The Boulder City Council has unanimously voted in favor of a new legislation that would ban all flavoured vaping products. Additionally, council members agreed to place an “emergency” ballot for a tax of 40% on vaping products, which they erroneously refer to as “electronic smoking devices”.
With the proposed measure a $9 e-liquid would carry na additional $3.60 tax.
Councilwoman Cindy Carlisle expressed her disappointment at the fact that cigarettes were not included in the tax measure, rightly calling the proposal a “half measure.”
While Colorado’s state tax is of approx 20 cents for a 20-packet, Boulder has no city-level tax on regular cigarettes. Meanwhile, as a result of the proposed measure on e-cigs, a $9 e-liquid would carry an additional $3.60 tax.
Besides sending the wrong message about the relative safety of the products, many public health experts fear that this discrepancy in taxes will discourage smokers from switching to the safer alternatives.
A counterproductive move
“Taxing vaping products, or other low-risk alternatives to cigarettes is a counterproductive tax. They reduce the price difference with lethal cigarettes, thereby giving less economic incentive to switch.
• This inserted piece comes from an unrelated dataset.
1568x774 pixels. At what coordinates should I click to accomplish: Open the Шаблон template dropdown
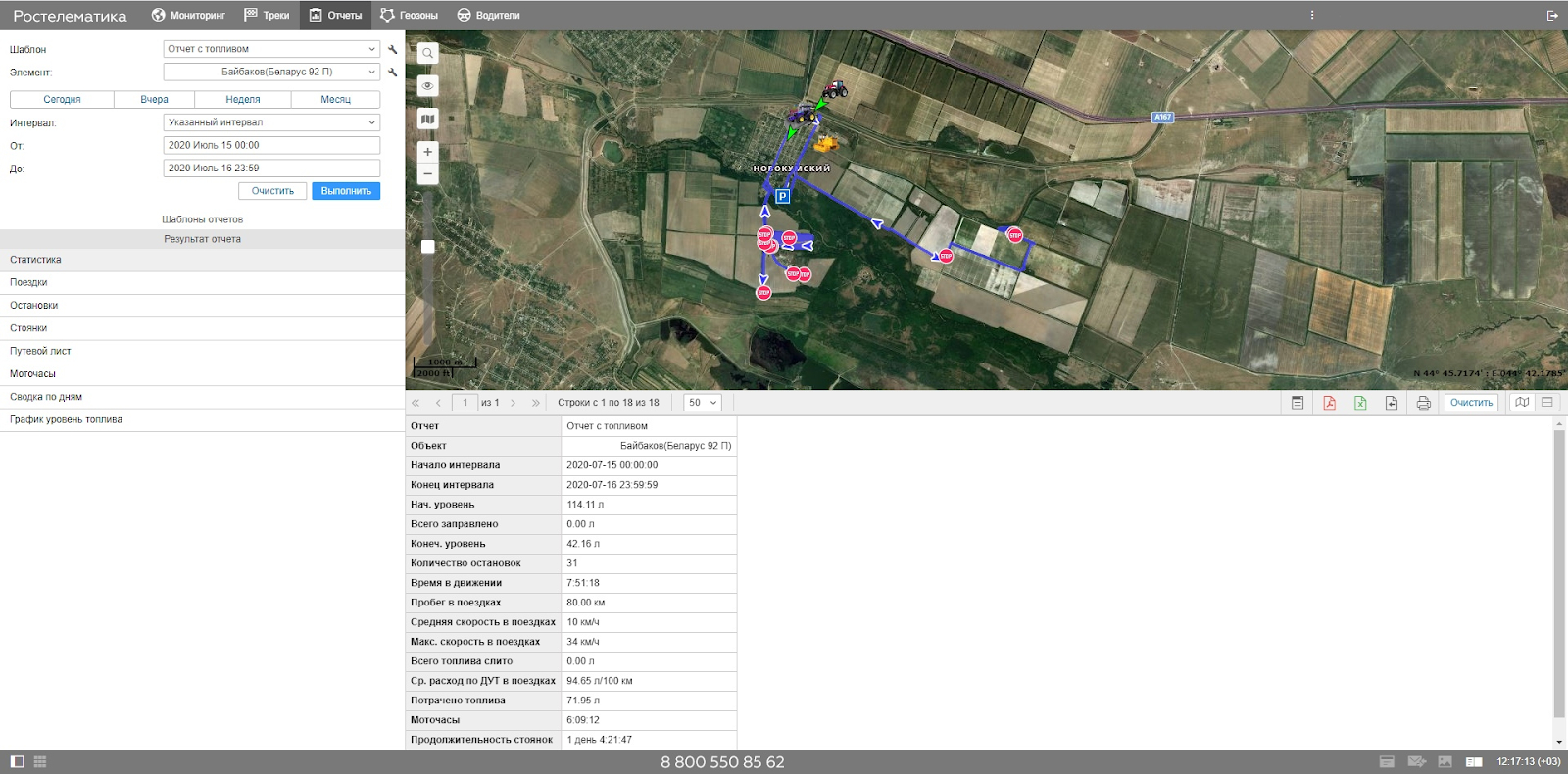click(x=271, y=49)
By banning flavors and putting forth a hefty tax proposal, the city could is “convey[ing] an inaccurate message to the public about relative risks,” said David Sweanor, a renowned industry expert and chair of the Advisory Board for Centre for Health Law, Policy and Ethics at the University of Ottawa.
“Trying to discourage a harmful behavior via coercion is not as effective, nor as humane, as doing so through empowerment,” he added. “Giving people viable alternatives, along with easy access to them, truthful information about them and ‘nudges’ such as significant price differentials is the better route to take.”
A change in the State of Colorado’s tobacco law set in place earlier this year, gives Colorado’s counties, cities and towns, the right to regulate nicotine products including e-cigarettes, beyond statewide restrictions.